The processing, connectivity and storage capacity of computer networks has compounded quickly lending a sense of momentous change to the exchange of conceptual works. Image tagging and mapping across networks, integration of stored data and more complex access applications continually expand and grow the automated comprehension of information. This dynamic benefits all the presentational fixtures of
paper and screen and all the presentational formats of book or broadcast.

But does it also expand bionic processing and efficiency? Perhaps the sensation and disorientation of the changing conceptual landscape is some discord between unchanging and changing capacities for conceptual assimilation.

BookNews

complete, lights-out, book production

watch the video I can visualize micro book publishers, like micro breweries.
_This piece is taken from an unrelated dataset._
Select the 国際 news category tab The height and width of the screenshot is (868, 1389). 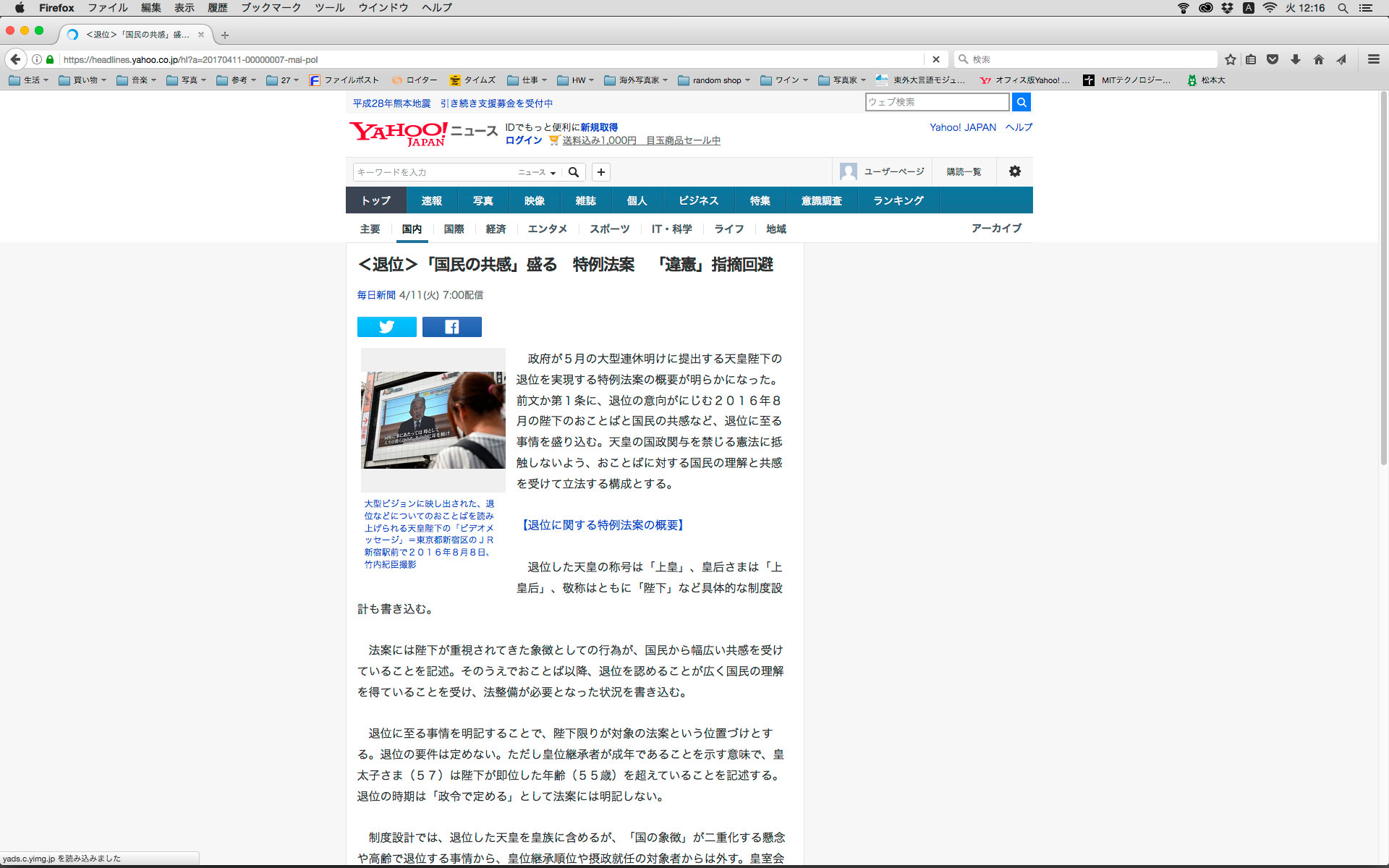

In the world of print, on-demand conveys to endless demand. Now all they need are distributed “leaf masters” binned to the printer or even post-Google library captures of public domain works.

Its not post-digital, its post-screen digital book making. Every conceptual work is now born digital, its how they grow up that matters.

mechanical software

The computer quickly transforms mechanical prompts to electronic transactions. This obvious context for writing, publishing and reading is given better definition by earlier systems for writing, publishing and reading that transform mechanical prompts to mechanical responses. If a Linotype machine cycle balks the cause may be uncertain. But it is then possible to hand roll the great cam set both forward and backward through its cycle to reverse the program and discover the problem. The computer, however, balks on the other, inaccessible side of the manual prompt.

world of paper and print

third edition?

The classic Writing Space was first published in 1991. Jay David Bolter evaluated the advent and functionality of screen based hypertext in a context prior to the Internet. The 2001 edition was almost a
different book. There was a modified title and a different size and a completely revised content. The second edition suspended technological determinisms; “writing technologies do not alter culture as if from the outside, because they are themselves part of our cultural dynamic.”

We are now approaching the interval for another edition. It will be interesting to see of the consistent eclipse of print projected in the previous editions holds. Consistently Bolter has projected an “uncertain future of the print book” contrasted with the “bright future of digital media”. Although comparing apples and oranges, it will be interesting to see if the prospects are exactly the reverse.

Another consistency; that the “writing space” is the mind regardless of transmissions to papyrus or electroluminescence, may be more resilient.

a library of computers

Everyone knows that Google “actually makes a copy of the entire Internet ó every word on every page ó that it stores in each of its huge customized data centers so it can comb through the information faster”. The implication of this achievement is a facility of “hundreds of thousands” interactive computers, a library.

The
librarian search engines also differ from bionic librarians but the whole complex acts like a conventional library and the “bibliographers” and “catalogers” turn out to be as bionic as the millions of daily “patrons”. Perhaps the “search quality” divisions of Yahoo, Microsoft and Google are “library schools”.